Well, both questions are concerned towards my compiling output, since I try to remove all warnings..

To the first question:
I'm xor'ing float values, compiler output: warning: dereferencing type-punned pointer will break strict-aliasing rules [-Wstrict-aliasing]

inline float ClassXY::GetFloat(void) const
{
    uint32_t xored = *(uint32_t*)&m_pParent->m_Value.m_fValue ^ (uint32_t)this; // compiler warning for this line
    return *(float*)&xored;
}

m_pParent is a pointer to this class ClassXY *m_pParent;
m_Value is a var of a struct and m_fValue is defined as a float inside the struct.

Any idea how to get around the warning? (I know that I can disable the warning, but I have no idea to get a clean solution to it)

My second qustion would be:
The scenario is nearly the same though, only with int.
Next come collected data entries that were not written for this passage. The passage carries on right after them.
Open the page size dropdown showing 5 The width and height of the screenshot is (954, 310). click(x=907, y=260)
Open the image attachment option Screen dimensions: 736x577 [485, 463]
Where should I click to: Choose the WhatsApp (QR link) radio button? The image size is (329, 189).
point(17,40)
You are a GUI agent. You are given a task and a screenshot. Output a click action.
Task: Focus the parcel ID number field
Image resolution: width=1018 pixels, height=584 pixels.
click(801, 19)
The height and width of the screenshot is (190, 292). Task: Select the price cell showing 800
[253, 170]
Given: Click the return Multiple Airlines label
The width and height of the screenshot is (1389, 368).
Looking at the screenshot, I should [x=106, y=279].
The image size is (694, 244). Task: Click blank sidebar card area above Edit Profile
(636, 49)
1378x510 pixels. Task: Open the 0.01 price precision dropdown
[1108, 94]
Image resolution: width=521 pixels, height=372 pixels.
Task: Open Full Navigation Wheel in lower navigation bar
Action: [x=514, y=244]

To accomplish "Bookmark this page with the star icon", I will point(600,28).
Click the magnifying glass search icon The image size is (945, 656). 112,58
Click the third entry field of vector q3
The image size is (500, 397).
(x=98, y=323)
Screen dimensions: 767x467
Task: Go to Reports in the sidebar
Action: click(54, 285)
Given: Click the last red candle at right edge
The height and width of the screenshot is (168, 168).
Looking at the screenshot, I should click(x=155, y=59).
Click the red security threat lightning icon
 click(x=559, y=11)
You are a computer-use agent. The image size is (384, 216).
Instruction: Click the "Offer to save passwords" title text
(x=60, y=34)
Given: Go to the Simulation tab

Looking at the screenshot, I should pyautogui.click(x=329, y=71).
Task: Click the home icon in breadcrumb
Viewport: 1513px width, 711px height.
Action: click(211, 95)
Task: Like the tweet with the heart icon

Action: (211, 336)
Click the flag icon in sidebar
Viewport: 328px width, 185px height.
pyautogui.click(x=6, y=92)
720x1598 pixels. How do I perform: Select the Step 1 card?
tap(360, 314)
Compiler is talking about information loss: warning: cast from ‘const ClassXY*’ to ‘uint32_t {aka unsigned int}’ loses precision [-fpermissive]
Without the -fpermissive compiler flag, I wouldn't be able to compile..

inline int ClassXY::GetInt(void) const
{
    return (int)(m_pParent->m_Value.m_nValue ^ (int)this); // compiler warning for this line
}

And again, any idea on how to fix this?
Or is it inpossible without warnings, what I'm trying to accomplish?

To give you all an idea what it is about: auto example = g_pClassXY->FindVar("example_var");
Then: float float_val = example->fValue; // direct access, value is wrong
To get the value right, the right approach would be: float float_val = example->GetFloat();

Thanks in advance!


Solution

  • To avoid a strict aliasing violation, the code could be:

    static_assert( sizeof(float) <= sizeof(uint32_t), "size problem" );
    uint32_t xored{};
    memcpy(&xored, &m_pParent->m_Value.m_fValue, sizeof xored);
    xored ^= reinterpret_cast<uint32_t>(this);
    
    float ret;
    memcpy(&ret, &xored, sizeof ret);
    return ret;
    

    However there are still some issues:

    • The code is ill-formed on a system where this is a 64-bit pointer.
    • The float values involved might be an invalid bit pattern for float, causing undefined behaviour.

    If your intent is to "encrypt" a float, then the encrypted value should be stored as uint32_t or a byte array, not as float.

    The first bullet point could be addressed by generating a random 32-bit mask for each instance, instead of using this; or using uintptr_t instead of uint32_t.